***** Data supplied
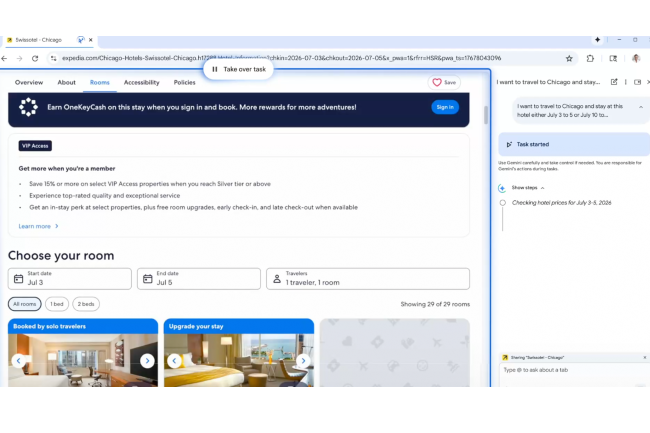Select the All rooms filter chip
Image resolution: width=650 pixels, height=433 pixels.
tap(25, 304)
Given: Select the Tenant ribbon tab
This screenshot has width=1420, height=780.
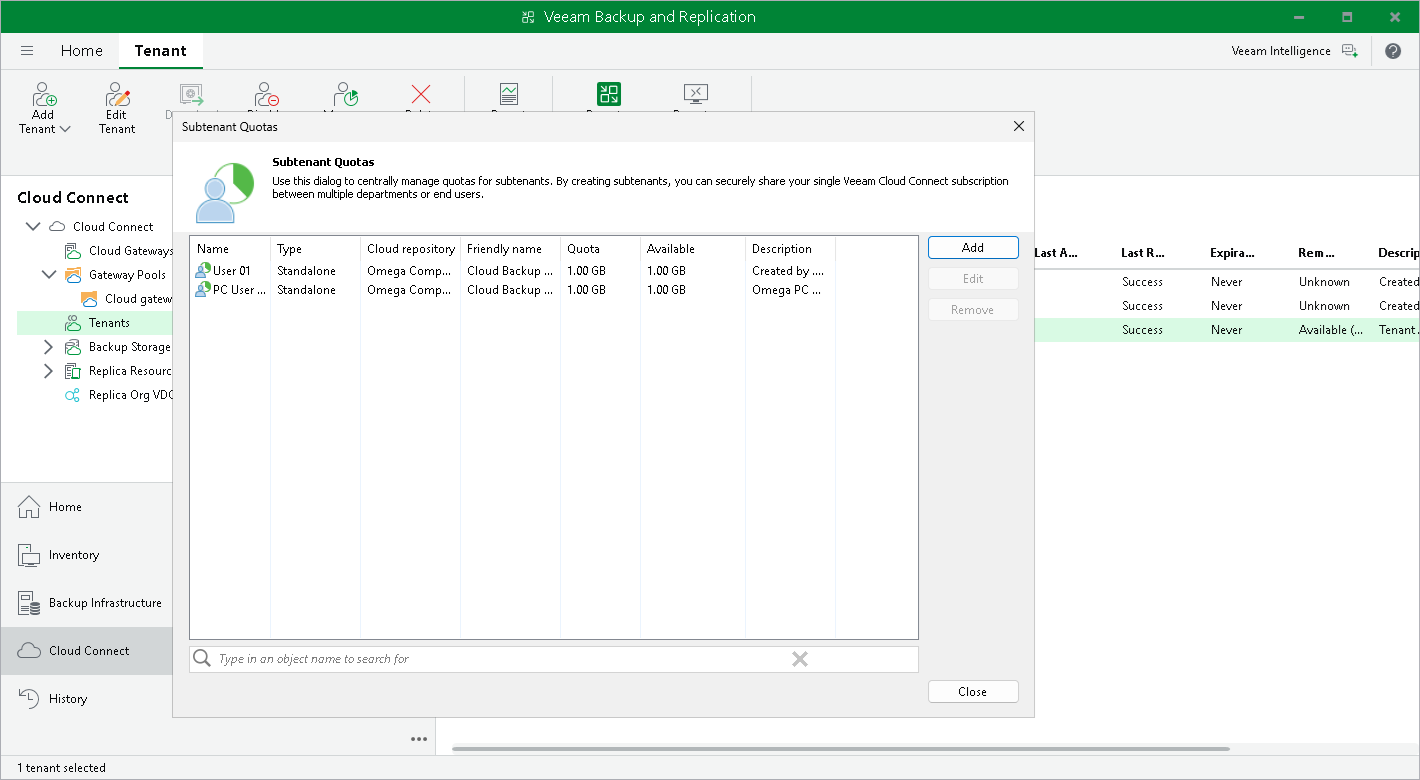Looking at the screenshot, I should (x=160, y=51).
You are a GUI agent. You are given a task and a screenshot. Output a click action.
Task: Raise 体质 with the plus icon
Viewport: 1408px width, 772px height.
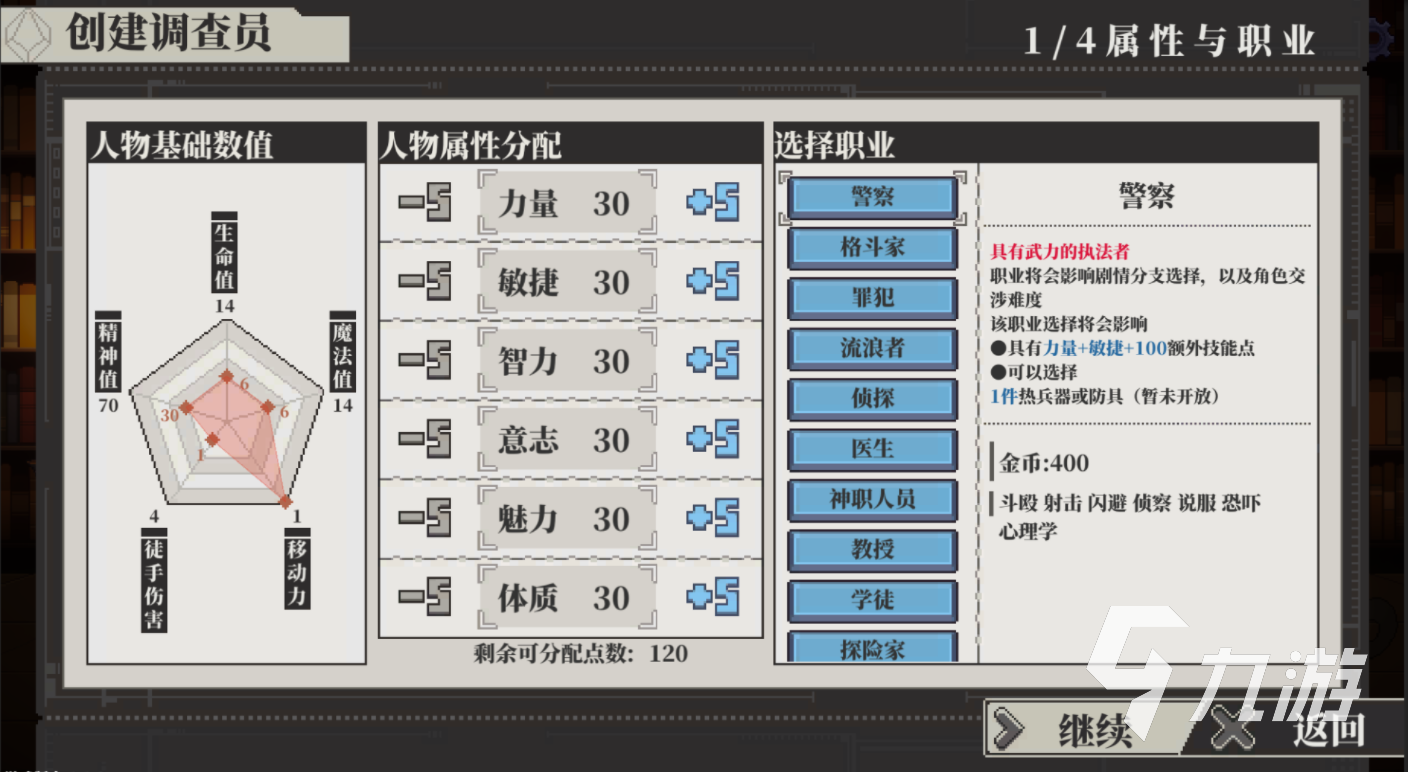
**********
_Exercise goal_.
From the line with "This screenshot has width=1420, height=780." to the final line of the records, inclusive, set down the lines exactly and add nothing; leave every picture out.

_Output_.
This screenshot has width=1420, height=780.
Looking at the screenshot, I should (x=160, y=51).
You are a GUI agent. You are given a task and a screenshot. Output a click action.
Task: Raise 体质 with the plus icon
Viewport: 1408px width, 772px height.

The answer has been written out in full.